Ingest logs from a Python application using Filebeat

edit

This guide demonstrates how to ingest logs from a Python application and deliver them securely into an Elasticsearch Service deployment. You’ll set up Filebeat to monitor a JSON-structured log file that has standard Elastic Common Schema (ECS) formatted fields, and you’ll then view real-time visualizations of the log events in Kibana as they occur. While Python is used for this example, this approach to monitoring log output is applicable across many client types. Check the list of available ECS logging plugins.

You are going to learn how to:

Time required: 1 hour

Prerequisites

edit

To complete these steps you need to have Python installed on your system as well as the Elastic Common Schema (ECS) logger for the Python logging library.

To install ecs-logging-python, run:

python -m pip install ecs-logging

Get Elasticsearch Service

edit
  1. Get a free trial.
  2. Log into Elastic Cloud.
  3. Select Create deployment.
  4. Give your deployment a name. You can leave all other settings at their default values.
  5. Select Create deployment and save your Elastic deployment credentials. You need these credentials later on.
  6. When the deployment is ready, click Continue and a page of Setup guides is displayed. To continue to the deployment homepage click I’d like to do something else.

Prefer not to subscribe to yet another service? You can also get Elasticsearch Service through AWS, Azure, and GCP marketplaces.

Connect securely

edit

When connecting to Elasticsearch Service you can use a Cloud ID to specify the connection details. Find your Cloud ID by going to the Kibana main menu and selecting Management > Integrations, and then selecting View deployment details.

To connect to, stream data to, and issue queries with Elasticsearch Service, you need to think about authentication. Two authentication mechanisms are supported, API key and basic authentication. Here, to get you started quickly, we’ll show you how to use basic authentication, but you can also generate API keys as shown later on. API keys are safer and preferred for production environments.

Create a Python script with logging

edit

In this step, you’ll create a Python script that generates logs in JSON format, using Python’s standard logging module.

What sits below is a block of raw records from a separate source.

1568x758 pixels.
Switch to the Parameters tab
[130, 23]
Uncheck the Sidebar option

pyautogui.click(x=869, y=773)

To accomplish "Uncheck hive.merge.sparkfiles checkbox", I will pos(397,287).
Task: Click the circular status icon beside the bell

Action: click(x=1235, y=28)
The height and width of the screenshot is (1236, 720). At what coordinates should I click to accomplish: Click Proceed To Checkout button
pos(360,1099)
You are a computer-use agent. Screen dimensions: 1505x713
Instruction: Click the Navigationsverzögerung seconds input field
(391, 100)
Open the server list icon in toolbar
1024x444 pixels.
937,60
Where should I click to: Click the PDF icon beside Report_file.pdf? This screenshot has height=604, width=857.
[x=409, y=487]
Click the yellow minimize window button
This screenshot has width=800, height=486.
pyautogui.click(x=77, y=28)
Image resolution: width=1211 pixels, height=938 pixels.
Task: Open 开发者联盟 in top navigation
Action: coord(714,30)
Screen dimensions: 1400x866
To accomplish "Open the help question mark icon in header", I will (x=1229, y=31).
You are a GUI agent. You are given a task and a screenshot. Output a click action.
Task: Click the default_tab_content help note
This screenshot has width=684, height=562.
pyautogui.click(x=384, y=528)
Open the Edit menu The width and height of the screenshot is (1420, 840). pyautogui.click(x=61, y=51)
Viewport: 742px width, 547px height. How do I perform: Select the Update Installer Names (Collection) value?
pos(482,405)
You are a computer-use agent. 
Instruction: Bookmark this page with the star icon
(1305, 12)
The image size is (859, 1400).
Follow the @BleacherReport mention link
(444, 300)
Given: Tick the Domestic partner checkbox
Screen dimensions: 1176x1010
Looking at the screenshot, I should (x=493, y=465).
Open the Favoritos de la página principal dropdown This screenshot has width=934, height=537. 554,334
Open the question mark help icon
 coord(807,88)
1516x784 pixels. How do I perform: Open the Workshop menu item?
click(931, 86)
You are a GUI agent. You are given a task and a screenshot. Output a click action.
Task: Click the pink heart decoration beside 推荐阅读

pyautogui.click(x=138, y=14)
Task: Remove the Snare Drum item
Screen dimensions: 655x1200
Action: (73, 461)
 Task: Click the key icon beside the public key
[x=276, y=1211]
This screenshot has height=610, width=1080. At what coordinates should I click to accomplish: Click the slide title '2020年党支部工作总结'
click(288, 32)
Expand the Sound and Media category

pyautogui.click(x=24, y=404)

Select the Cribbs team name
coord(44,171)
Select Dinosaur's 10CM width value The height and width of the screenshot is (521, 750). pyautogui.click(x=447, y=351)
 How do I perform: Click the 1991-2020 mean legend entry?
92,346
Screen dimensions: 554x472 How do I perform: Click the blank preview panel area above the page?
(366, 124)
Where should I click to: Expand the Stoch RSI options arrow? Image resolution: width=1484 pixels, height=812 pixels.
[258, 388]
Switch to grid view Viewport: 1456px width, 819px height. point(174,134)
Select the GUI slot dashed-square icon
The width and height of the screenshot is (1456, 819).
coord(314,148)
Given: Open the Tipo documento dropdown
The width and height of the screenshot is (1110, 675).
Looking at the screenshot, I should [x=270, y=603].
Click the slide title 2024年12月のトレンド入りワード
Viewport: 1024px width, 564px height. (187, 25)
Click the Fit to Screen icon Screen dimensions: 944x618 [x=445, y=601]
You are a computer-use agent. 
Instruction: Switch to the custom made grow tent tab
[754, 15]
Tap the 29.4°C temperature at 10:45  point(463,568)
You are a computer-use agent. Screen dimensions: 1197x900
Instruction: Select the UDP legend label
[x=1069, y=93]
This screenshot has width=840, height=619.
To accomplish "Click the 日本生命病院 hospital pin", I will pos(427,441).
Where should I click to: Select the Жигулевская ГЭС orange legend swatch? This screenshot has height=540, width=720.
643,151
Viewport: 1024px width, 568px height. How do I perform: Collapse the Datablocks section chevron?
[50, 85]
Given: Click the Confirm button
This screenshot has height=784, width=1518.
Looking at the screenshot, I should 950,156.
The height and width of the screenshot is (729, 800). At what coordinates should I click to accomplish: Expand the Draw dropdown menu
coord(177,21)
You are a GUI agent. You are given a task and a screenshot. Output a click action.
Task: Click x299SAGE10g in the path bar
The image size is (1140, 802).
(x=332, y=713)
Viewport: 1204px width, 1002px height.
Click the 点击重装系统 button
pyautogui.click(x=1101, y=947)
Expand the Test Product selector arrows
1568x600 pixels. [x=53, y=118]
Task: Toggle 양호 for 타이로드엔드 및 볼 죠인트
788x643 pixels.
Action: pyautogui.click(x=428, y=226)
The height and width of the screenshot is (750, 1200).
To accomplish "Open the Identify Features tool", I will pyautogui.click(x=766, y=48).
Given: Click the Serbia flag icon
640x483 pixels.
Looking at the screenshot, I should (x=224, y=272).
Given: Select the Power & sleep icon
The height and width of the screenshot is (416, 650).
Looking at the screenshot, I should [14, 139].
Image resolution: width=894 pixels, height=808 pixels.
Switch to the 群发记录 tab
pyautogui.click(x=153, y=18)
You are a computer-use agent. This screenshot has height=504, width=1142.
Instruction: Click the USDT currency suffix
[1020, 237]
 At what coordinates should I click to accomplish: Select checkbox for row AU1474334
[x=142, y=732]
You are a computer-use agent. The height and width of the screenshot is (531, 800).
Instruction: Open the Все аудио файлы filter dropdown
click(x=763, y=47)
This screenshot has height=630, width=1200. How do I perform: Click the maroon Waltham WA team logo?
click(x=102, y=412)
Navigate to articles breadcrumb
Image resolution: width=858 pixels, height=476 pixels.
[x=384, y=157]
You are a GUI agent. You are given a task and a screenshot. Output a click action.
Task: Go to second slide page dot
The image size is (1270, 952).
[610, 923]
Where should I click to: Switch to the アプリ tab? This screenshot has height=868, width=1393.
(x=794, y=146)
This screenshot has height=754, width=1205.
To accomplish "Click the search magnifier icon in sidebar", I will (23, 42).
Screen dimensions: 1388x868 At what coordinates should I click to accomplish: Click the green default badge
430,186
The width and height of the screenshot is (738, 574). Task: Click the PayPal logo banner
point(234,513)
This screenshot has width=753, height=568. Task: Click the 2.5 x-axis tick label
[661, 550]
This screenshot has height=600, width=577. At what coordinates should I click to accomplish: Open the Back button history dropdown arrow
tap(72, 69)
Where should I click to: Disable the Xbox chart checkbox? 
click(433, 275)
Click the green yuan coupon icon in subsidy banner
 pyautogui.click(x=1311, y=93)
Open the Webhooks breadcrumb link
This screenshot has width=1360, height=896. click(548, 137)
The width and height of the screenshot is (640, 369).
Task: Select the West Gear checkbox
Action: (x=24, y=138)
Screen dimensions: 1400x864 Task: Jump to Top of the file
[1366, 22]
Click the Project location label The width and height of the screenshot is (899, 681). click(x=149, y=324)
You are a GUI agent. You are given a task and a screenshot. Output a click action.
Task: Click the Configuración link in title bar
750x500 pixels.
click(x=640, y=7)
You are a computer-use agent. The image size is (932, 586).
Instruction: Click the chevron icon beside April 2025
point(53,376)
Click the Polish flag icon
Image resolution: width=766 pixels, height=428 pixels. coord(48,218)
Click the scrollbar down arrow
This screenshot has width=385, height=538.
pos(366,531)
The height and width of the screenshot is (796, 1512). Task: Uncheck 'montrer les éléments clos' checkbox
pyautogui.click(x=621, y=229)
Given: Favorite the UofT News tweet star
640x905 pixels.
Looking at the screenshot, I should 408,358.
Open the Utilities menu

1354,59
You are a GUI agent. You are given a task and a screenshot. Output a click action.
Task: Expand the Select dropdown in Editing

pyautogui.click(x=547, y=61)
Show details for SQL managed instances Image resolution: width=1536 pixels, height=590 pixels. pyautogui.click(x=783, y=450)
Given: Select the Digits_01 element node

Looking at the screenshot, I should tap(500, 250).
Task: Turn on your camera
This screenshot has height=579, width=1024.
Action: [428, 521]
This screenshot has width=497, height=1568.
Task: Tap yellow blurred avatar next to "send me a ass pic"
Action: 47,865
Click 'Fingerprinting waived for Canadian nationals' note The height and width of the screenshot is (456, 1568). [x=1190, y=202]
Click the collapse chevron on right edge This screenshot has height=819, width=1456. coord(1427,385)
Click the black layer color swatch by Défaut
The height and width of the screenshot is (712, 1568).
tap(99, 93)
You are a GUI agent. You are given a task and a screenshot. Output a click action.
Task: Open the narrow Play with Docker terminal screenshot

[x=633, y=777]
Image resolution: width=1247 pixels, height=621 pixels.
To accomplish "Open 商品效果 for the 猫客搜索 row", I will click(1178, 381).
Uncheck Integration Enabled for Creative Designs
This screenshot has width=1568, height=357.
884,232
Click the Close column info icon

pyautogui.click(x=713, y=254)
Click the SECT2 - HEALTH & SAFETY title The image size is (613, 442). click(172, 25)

  1. In a local directory, create a new file elvis.py and save it with these contents:

    #!/usr/bin/python
    
    import logging
    import ecs_logging
    import time
    from random import randint
    
    #logger = logging.getLogger(__name__)
    logger = logging.getLogger("app")
    logger.setLevel(logging.DEBUG)
    handler = logging.FileHandler('elvis.json')
    handler.setFormatter(ecs_logging.StdlibFormatter())
    logger.addHandler(handler)
    
    print("Generating log entries...")
    
    messages = [
        "Elvis has left the building.",#
        "Elvis has left the oven on.",
        "Elvis has two left feet.",
        "Elvis was left out in the cold.",
        "Elvis was left holding the baby.",
        "Elvis left the cake out in the rain.",
        "Elvis came out of left field.",
        "Elvis exited stage left.",
        "Elvis took a left turn.",
        "Elvis left no stone unturned.",
        "Elvis picked up where he left off.",
        "Elvis's train has left the station."
        ]
    
    while True:
        random1 = randint(0,15)
        random2 = randint(1,10)
        if random1 > 11:
            random1 = 0
        if(random1<=4):
            logger.info(messages[random1], extra={"http.request.body.content": messages[random1]})
        elif(random1>=5 and random1<=8):
            logger.warning(messages[random1], extra={"http.request.body.content": messages[random1]})
        elif(random1>=9 and random1<=10):
            logger.error(messages[random1], extra={"http.request.body.content": messages[random1]})
        else:
            logger.critical(messages[random1], extra={"http.request.body.content": messages[random1]})
        time.sleep(random2)

    This Python script randomly generates one of twelve log messages, continuously, at a random interval of between 1 and 10 seconds. The log messages are written to file elvis.json, each with a timestamp, a log level of info, warning, error, or critical, and other data. Just to add some variance to the log data, the info message Elvis has left the building is set to be the most probable log event.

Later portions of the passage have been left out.